Yes, this feature is similar to Dryad approach.
The design of current prototype is a bit hacky to minimize the costs
of implementation.
The modified file is only MapTask.java. Processing flow is as follows:

1. Move the results of output files to temporary directory after doing
mapper function.
2. A leader of the container run combiner each 3 minutes if there are
some files under
the temporary directory.

A leader of the container is elected by file lock. I know that this
design breaks the
fault-tolerance of MapReduce, and isn't acceptable for hadoop. I'll
renew the design
and document it.

> That is useful to reduce the input arity (as you suggest) and also helps with
> reducing the chance of seeing failures.

What does the latter mean? Could you explain with an example?
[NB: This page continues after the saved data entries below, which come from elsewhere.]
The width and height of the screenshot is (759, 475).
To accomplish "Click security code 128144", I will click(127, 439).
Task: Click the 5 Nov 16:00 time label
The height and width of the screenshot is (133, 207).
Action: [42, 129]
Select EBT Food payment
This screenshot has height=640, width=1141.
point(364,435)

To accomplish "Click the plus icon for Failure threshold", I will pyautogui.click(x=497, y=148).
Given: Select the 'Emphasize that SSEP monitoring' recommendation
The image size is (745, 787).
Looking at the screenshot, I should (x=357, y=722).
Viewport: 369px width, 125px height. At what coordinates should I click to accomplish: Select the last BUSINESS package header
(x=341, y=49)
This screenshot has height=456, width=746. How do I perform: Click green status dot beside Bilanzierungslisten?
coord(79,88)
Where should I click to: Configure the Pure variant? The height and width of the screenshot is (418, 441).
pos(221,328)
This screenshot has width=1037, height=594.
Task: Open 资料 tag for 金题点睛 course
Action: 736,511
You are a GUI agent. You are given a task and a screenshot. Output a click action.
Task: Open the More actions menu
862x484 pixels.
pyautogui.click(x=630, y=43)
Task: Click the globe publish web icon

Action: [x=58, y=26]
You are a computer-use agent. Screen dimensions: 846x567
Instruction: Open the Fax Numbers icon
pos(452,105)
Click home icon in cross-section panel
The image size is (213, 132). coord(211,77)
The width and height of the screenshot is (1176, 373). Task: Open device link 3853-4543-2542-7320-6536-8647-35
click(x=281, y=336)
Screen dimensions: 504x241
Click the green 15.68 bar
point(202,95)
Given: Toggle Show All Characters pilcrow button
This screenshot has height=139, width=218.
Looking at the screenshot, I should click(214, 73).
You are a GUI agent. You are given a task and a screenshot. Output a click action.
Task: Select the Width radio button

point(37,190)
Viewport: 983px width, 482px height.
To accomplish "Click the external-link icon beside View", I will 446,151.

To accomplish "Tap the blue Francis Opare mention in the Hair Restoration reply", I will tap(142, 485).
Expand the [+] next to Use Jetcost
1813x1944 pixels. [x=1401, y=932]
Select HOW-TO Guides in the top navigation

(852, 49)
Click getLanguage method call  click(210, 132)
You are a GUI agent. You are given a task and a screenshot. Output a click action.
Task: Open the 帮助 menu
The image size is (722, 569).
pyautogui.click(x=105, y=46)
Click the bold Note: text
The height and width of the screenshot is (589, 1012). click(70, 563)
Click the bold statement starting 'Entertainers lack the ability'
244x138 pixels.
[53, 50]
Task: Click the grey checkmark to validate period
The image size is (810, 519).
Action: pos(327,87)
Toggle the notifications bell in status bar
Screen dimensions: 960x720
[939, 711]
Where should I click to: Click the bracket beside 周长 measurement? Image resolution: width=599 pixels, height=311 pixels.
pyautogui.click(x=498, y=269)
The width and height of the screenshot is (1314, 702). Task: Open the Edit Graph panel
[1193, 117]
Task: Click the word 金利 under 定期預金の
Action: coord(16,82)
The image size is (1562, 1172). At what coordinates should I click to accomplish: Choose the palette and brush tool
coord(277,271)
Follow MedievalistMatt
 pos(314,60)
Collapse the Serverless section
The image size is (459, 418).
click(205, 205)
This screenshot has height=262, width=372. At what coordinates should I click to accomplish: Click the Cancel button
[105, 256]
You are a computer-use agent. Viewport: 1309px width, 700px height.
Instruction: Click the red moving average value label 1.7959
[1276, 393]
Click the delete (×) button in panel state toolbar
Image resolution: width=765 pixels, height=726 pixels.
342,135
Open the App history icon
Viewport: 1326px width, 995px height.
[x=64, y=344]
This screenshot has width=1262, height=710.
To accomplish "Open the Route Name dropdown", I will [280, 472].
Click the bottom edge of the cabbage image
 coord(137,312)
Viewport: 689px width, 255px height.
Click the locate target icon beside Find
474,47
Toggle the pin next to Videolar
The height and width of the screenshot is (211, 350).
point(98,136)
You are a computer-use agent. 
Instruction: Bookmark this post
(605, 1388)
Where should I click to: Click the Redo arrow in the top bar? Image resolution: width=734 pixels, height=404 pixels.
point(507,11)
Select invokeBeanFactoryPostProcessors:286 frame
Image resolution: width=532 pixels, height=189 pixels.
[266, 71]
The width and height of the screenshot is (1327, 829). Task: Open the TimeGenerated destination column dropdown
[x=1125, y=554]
Thank you for your comment,
Tsuyoshi OZAWA

On Wed, Aug 1, 2012 at 2:32 AM, Bikas Saha <[EMAIL PROTECTED]> wrote:
> Can you please share a brief note on the design. Just a few sentences on
> the main changes.
>
>
>
> What you are saying sounds similar to multi-level aggregation done in the
> Dryad <http://www.cs.cmu.edu/~./15712/papers/isard07.pdf> runtime. That is
> useful to reduce the input arity (as you suggest) and also helps with
> reducing the chance of seeing failures.
>
>
>
> Bikas
>
>
>
> -----Original Message-----
> From: Tsuyoshi OZAWA [mailto:[EMAIL PROTECTED]]
> Sent: Monday, July 30, 2012 6:11 PM
> To: [EMAIL PROTECTED]
> Subject: Multi-level aggregation with combining the result of maps per
> node/rack
>
>
>
> Hi,
>
>
>
> We consider the shuffle cost is a main concern in MapReduce, in particular,
> aggregation processing.
>
> The shuffle costs is also expensive in Hadoop in spite of the existence of
> combiner, because the scope of combining is limited within only one MapTask.
>
>
>
> To solve this problem, I've implemented the prototype that combines the
> result of multiple maps per node[1].
>
> This is the first step to make hadoop faster with multi-level aggregation
> technique like Google Dremel[2].
>
>
>
> I took a benchmark with the prototype.
>
> We used WordCount program with in-mapper combining optimization as the
> benchmark. The benchmark is taken under 40 nodes [3].
>
> The input data set is 300GB, 500GB, 1TB, and 2TB texts which is generated
> by default RandomTextWriter. Reducer is configured as 1 on the assumption
> that some workload forces 1 reducer like Google Dremel. The result is as
> follows:
>
>
>
>                          | 300GB | 500GB |   1TB |   2TB |
>
>             Normal (sec) |  4004 |  5551 | 12177 | 27608 | Combining per
> node (sec) |  3678 |  3844 |  7440 | 15591 |
>
>
>
> Note that a MapTask runs combiner per node every 3 minutes in the current
> prototype, so the aggregation rate is very limited.
>
>
>
> "Normal" is the result of current hadoop, and "Combining per node"
>
> is the result with my optimization.  Regardless of the 3-minutes
> restriction, the prototype is 1.7 times faster than normal hadoop in 2TB
> case.  Another benchmark also shows that the shuffle costs is cut down by
> 50%.
>
>
>
> I want to know from you guys, do you think is it a useful feature?
>
> If yes, I will work for contributing it.
>
> It is also welcome to tell me the benchmark that you want me to do with my
> prototype.
>
>
>
> Regards,
>
> Tsuyoshi
>
>
>
>
>
> [1] The idea is also described in Hadoop wiki:
>
>     http://wiki.apache.org/hadoop/HadoopResearchProjects
>
> [2] Dremel paper is available at:
>
>     http://research.google.com/pubs/pub36632.html
>
> [3] The specification of each nodes is as follows:
>
>     CPU Core(TM)2 Duo CPU E7400 2.80GHz x 2
>
>     Memory 8 GB
>
>     Network 1 GbE

--
OZAWA Tsuyoshi